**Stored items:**
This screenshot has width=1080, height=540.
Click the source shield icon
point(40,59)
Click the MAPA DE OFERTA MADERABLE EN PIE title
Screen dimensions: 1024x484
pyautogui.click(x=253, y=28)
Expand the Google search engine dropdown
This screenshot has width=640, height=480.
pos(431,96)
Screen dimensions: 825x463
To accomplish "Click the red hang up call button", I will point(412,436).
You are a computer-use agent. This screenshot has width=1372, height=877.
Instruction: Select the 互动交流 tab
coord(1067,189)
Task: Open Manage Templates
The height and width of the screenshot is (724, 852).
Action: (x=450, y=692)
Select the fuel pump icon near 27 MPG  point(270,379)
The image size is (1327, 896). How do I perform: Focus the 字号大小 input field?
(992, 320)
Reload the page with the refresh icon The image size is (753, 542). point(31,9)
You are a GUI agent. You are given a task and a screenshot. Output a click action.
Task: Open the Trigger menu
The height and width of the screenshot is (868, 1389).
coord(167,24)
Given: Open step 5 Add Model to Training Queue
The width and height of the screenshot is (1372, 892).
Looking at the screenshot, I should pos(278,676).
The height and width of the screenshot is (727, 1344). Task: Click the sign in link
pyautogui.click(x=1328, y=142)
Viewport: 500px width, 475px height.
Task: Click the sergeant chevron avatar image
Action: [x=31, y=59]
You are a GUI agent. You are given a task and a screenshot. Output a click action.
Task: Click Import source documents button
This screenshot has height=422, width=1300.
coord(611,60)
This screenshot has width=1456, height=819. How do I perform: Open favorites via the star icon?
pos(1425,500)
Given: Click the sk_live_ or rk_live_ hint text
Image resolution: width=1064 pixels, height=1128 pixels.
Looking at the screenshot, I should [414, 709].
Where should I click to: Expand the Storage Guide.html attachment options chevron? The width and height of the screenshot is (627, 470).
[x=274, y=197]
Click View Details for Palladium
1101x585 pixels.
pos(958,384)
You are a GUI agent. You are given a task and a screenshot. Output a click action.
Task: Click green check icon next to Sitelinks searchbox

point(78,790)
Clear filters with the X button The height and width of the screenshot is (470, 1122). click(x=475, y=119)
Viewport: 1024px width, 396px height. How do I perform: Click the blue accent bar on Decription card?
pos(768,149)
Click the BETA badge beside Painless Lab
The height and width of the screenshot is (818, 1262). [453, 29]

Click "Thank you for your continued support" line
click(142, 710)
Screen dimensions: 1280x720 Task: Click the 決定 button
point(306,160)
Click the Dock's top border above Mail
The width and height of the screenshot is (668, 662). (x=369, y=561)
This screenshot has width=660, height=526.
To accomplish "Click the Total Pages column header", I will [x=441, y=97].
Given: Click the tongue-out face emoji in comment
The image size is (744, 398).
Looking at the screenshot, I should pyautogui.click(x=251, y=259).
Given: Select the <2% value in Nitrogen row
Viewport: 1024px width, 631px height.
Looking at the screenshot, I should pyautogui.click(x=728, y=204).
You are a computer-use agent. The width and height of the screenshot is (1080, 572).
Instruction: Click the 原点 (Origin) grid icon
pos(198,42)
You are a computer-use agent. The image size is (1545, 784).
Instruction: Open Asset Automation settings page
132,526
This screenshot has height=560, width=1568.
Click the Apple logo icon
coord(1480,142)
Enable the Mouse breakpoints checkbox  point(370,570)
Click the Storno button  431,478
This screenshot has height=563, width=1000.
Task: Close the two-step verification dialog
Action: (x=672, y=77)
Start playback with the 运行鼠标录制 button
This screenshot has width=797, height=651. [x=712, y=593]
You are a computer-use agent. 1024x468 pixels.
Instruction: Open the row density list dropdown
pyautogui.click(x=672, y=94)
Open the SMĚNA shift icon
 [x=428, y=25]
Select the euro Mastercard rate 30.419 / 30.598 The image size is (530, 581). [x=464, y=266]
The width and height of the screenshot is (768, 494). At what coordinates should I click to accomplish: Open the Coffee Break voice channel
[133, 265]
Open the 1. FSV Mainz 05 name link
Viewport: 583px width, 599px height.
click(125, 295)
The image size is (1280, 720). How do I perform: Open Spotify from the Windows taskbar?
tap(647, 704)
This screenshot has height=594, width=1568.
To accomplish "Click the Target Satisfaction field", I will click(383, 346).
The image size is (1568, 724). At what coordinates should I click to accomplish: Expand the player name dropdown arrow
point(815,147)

**Aim of the task:** Pull out each line of the records holding the string "computer".

**Expected answer:**
You are a computer-use agent. This screenshot has width=1372, height=877.
You are a computer-use agent. The width and height of the screenshot is (1080, 572).
You are a computer-use agent. The image size is (1545, 784).
You are a computer-use agent. 1024x468 pixels.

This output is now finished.